Contro l'influenza parte la campagna vaccinazioni ma mancano i farmaci

campagna vaccinazioni

Il ministero della Salute ha dato ufficialmente il via alla campagna vaccinazioni per l'influenza 2012, non senza qualche problema, ovviamente. La nuova campagna mira a somministrare il vaccino al 95 per cento degli italiani a rischio o che hanno superato i 65 anni di età: ma pare che le dosi ordinate dal nostro ministero non siano sufficienti a coprire tutto il fabbisogno.

La vaccinazione sarà gratuita per gli ultra sessantacinquenni, per i bambini che hanno più di sei mesi di vita e per i ragazzi e gli adulti che soffrono di patologie che l'influenza potrebbe complicare.

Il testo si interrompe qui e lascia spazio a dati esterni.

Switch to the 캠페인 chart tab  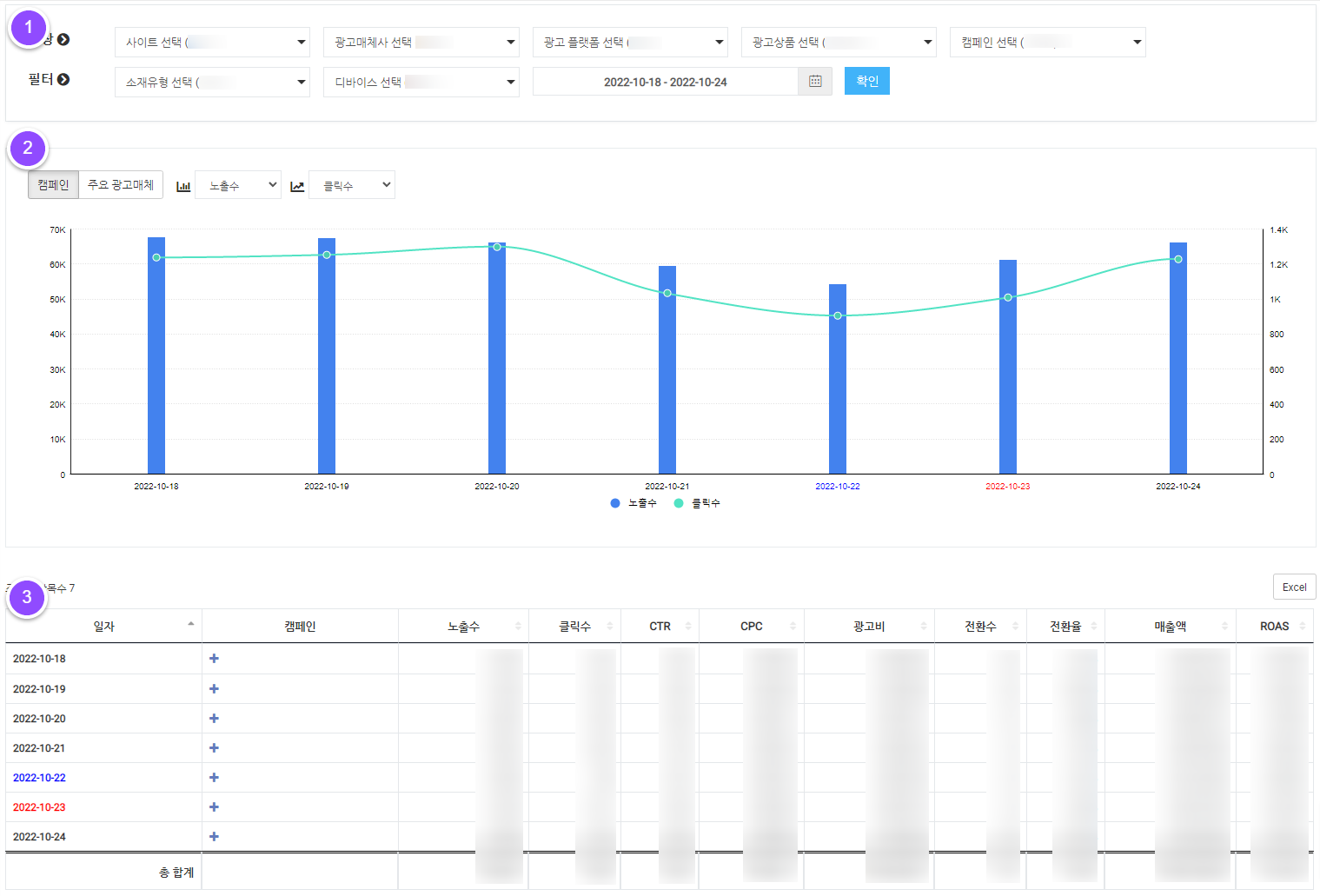point(53,185)
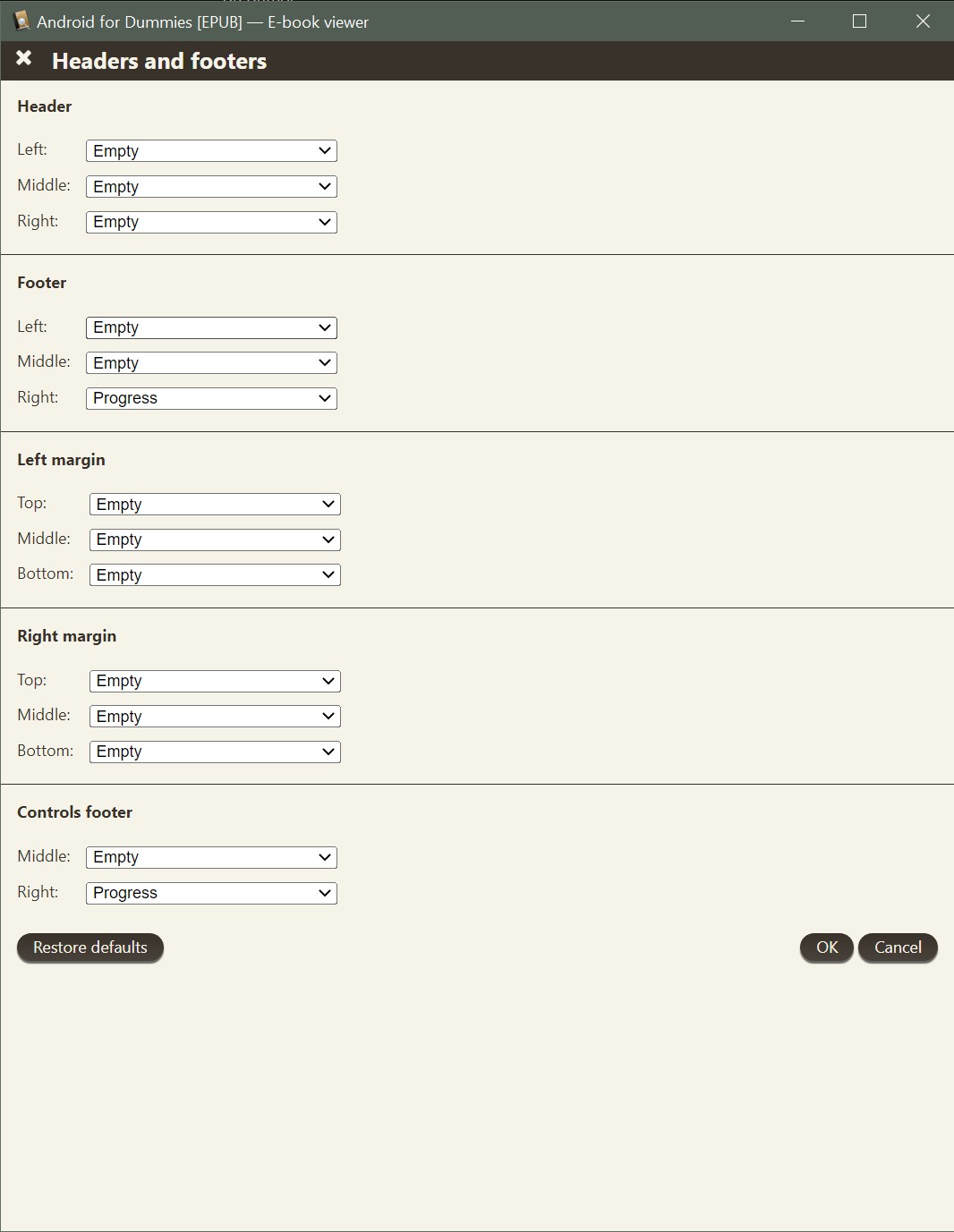
Task: Open Left margin Top dropdown
Action: click(x=215, y=505)
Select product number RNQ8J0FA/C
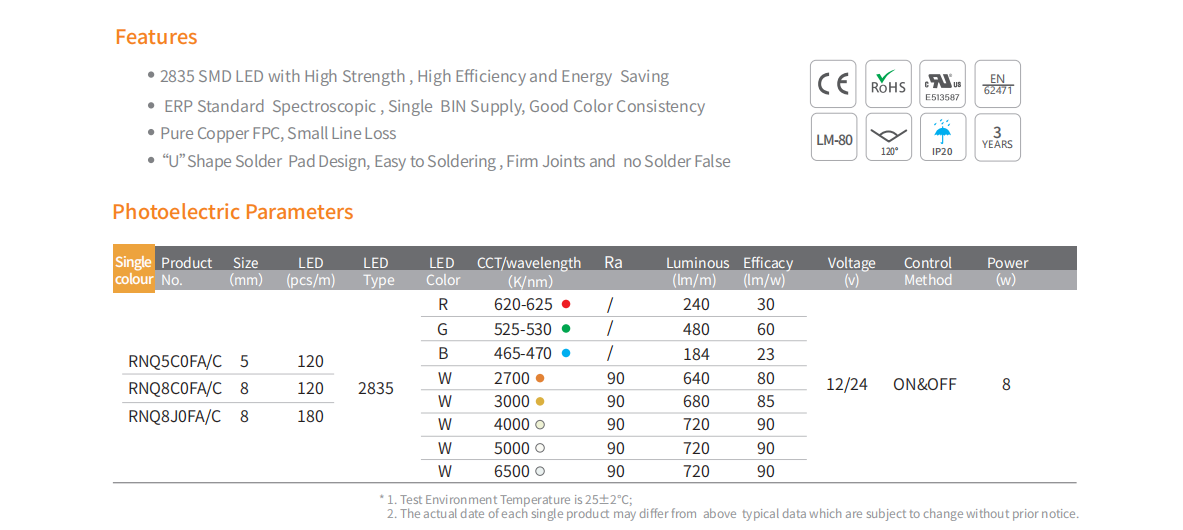Viewport: 1183px width, 530px height. [x=175, y=416]
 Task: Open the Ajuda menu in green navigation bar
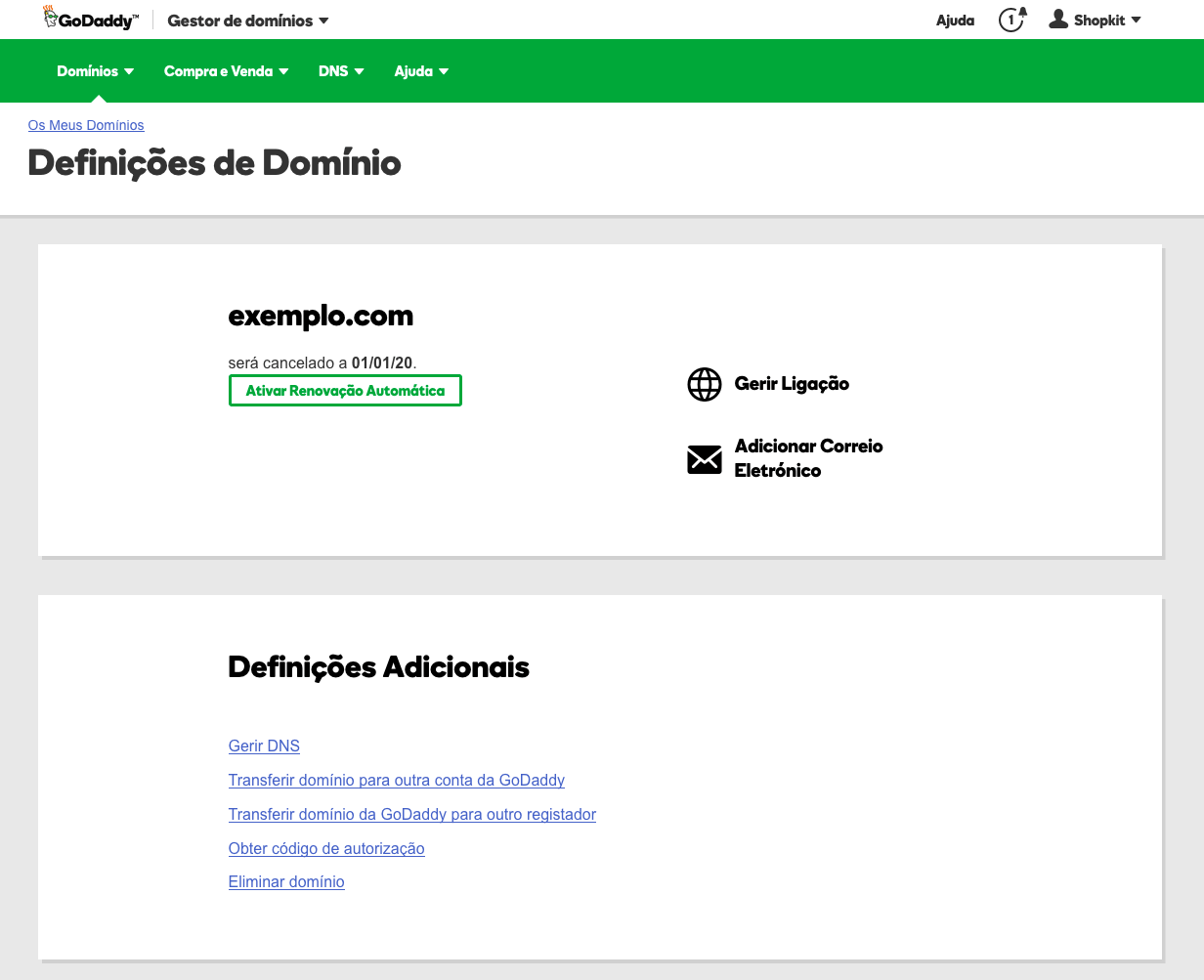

Vaccino gratis anche per le donne in dolce attesa, nel secondo o terzo trimestre, per chi lavora in ospedale o per chi deve rimanerci a lungo, oltre che per i famigliari di malati cronici che li assistono tra le mura domestiche.



Il via ufficiale alla campagna vaccinazioni per l'influenza 2012 è stato dato in tutte le regioni italiane a partire dalla metà di ottobre e fino a tutto il mese di novembre, anche se subito si potranno avere problemi di ritardi sull'approvvigionamento delle diverse autorità locali. Questa la rassicurazione del dottor Giacomo Milillo, segretario nazionale dei medici di famiglia Fimmg:

Nessun problema: entro novembre si sarà comunque in tempo utile per vaccinarsi, poiché la copertura dura tre mesi

Entro novembre, dunque, dovrebbero arrivare tutte le dosi necessarie a vaccinare chi volesse evitare di ammalarsi per i tre diversi virus (l’A-H1N1 che ha colpito anche nel 2011 e due sue varianti) che sono attesi per quest'anno. Ogni stagione autunnale, l'influenza costringe a letto sei milioni di italiani. Come sempre sarà il medico di base a somministrarvi il vaccino!

Non sarà solo il vaccino a preservarci dalla malattia. Il Ministero della Salute ricorda altre regole base per evitare il contagio: lavarsi bene le mani, sia quando si rientra a casa sia quando si mangia, ma anche quando si starnutisce o tossisce, rimanere a casa con la febbre e anche qualche giorno dopo per evitare ricadute ed evitare così il contagio ad altre persone!